Alix, Lefranc, Jhen, Arno, Orion, Keos, Loïs… Tout au long de sa carrière, Jacques Martin a inventé bien des personnages, la plupart d’entre eux étant inspirés de la grande Histoire, celle qu’on raconte dans les écoles en oubliant souvent que cette Histoire a été faite, d’abord, par des hommes et des femmes que les manuels scolaires ignorent.

C’est là une des qualités de Martin, que d’avoir justement accroché aux habitudes scolaires des personnages de chair et de sang, des humains de tous les jours, avec leurs failles, leurs dérives, leurs croyances, leurs espérances, leurs échecs.

Jacques Martin © Casterman

Jacques Martin historien ?…

A sa manière, oui, sans aucun doute… Ne vit-il pas, d’ailleurs, son personnage essentiel, le Gaulois Alix, traduit en latin, en une époque, pas tellement lointaine, où l’enseignement se souvenait de l’importance de cette langue morte dans l’apprentissage du français…

Mais Jacques Martin fut d’abord et avant tout un artiste qui contribua à faire de la bande dessinée un art à part entière, en la faisant quitter, petit à petit, les seuls horizons de la littérature jeunesse… Bien sûr, la BD de Jacques Martin est classique, dans le langage narratif, dans le graphisme, dans l’évolution des différents protagonistes au fil des albums aussi. Classique, certes, mais n’évitant pas, par petites touches, d’aborder des thématiques qui, de nos jours encore, sont d’actualité : la place de la femme dans les civilisations anciennes, donc en prémices de la nôtre, l’homosexualité, voire le travestisme ou les « transgenres »…

Jacques Martin © Casterman

S’il est vrai qu’on pourrait, aujourd’hui, trouver un peu poussiéreux, voire « datés », les albums d’Alix ou de Lefranc, il faut aussi rendre hommage au besoin qu’a ressenti Martin, très tôt, de faire de la « transmission » un acte créatif… Parmi les auteurs qu’il a « formés », les dessinateurs auxquels il a offert ses scénarios, nombreux sont ceux qui ont, à leur tour, marqué de leur empreinte le neuvième art, contribuant à en faire un art adulte. Je pense à Juillard, par exemple, mais aussi à Pleyers, Simon, Jailloux, Henin, Denoël… A Weinberg, également, à Plateau, à d’autres encore… Des auteurs, qui souvent, n’appartiennent pas seulement à l’héritage de Jacques Martin, mais se sont, aussi, créé une carrière, une œuvre.

Enregistrements fournis –

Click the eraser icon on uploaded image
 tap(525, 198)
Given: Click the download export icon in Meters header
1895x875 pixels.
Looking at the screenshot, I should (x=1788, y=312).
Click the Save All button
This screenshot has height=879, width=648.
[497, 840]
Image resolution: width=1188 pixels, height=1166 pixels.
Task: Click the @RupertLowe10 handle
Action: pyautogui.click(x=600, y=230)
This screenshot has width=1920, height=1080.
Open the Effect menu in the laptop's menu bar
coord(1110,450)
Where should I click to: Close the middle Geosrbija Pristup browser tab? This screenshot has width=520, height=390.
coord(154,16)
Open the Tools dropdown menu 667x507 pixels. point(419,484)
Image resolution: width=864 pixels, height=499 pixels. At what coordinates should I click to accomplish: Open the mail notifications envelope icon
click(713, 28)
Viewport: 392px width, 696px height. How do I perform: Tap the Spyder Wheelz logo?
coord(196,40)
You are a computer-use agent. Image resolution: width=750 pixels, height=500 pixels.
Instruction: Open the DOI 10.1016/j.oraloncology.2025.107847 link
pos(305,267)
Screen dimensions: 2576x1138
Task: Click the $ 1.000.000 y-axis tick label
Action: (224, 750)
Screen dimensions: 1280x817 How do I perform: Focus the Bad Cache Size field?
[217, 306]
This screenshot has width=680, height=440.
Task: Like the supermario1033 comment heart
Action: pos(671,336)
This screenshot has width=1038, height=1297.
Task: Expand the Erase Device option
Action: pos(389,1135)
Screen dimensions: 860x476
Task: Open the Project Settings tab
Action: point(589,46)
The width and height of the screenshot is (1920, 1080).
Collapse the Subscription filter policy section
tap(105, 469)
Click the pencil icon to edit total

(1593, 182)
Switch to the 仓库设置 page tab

Consignes –
A. Répondez à ces questions d'après le texte sur Jacques Martin :
(i) Quel personnage le texte présente-t-il comme le personnage essentiel de Jacques Martin ?
(ii) Dans quelle langue ce personnage a-t-il été traduit ?
(iii) Les albums de quels personnages pourraient aujourd'hui sembler un peu poussiéreux ?
B. Relevez tous les auteurs que le texte sur Jacques Martin cite nommément parmi ceux qu'il a « formés ».
C. Poursuivez le texte sur Jacques Martin après sa dernière phrase.
Les enregistrements forment un matériau distinct du texte.

Réponses attendues –
A.
(i) Le Gaulois Alix.
(ii) En latin.
(iii) Ceux d'Alix et de Lefranc.

B. Juillard, Pleyers, Simon, Jailloux, Henin, Denoël, Weinberg, Plateau.

C.
Jacques Martin © Casterman

Il était donc temps de rendre un hommage fouillé à un auteur dont les albums, pour la plupart, restent des références. Historiques, oui, mais aussi et surtout des références de lectures passionnantes !

Et cet hommage prend la forme d’une très belle exposition, à Bruxelles, dans la galerie Huberty et Breyne, place du Châtelain, jusqu’au 4 décembre. (https://hubertybreyne.com/fr/expositions/presentation/472/les-passions-de-jacques-martin)

Et cet hommage prend aussi la forme d’un livre de quelque 400 pages, à la source de cette exposition, une monographie impressionnante signée par Patrick Gaumer.

Jacques Martin © Casterman

En une époque qui voit fleurir des experts de toutes sortes et de tout poil qui n’ont, le plus souvent, qu’un ego démesuré pour asseoir leur expertise, il est réjouissant de se dire que Patrick Gaumer, lui, est bien plus un passionné qu’un expert, un amoureux qu’un observateur peu éclairé !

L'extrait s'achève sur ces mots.